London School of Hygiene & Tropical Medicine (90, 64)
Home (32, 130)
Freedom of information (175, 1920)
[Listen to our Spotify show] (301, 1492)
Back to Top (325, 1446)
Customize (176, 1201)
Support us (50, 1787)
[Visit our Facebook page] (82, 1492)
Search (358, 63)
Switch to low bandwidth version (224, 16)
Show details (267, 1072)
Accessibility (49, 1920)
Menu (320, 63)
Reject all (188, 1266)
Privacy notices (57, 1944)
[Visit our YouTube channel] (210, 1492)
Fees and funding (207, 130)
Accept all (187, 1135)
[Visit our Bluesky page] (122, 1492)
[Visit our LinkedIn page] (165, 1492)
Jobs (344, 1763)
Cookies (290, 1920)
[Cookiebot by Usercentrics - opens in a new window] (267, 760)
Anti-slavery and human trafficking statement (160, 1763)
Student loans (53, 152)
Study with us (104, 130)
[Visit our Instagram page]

§ §

Task directions — Give the number of lines in the data above that include the word "Visit", with no other words.

Problem solution — 5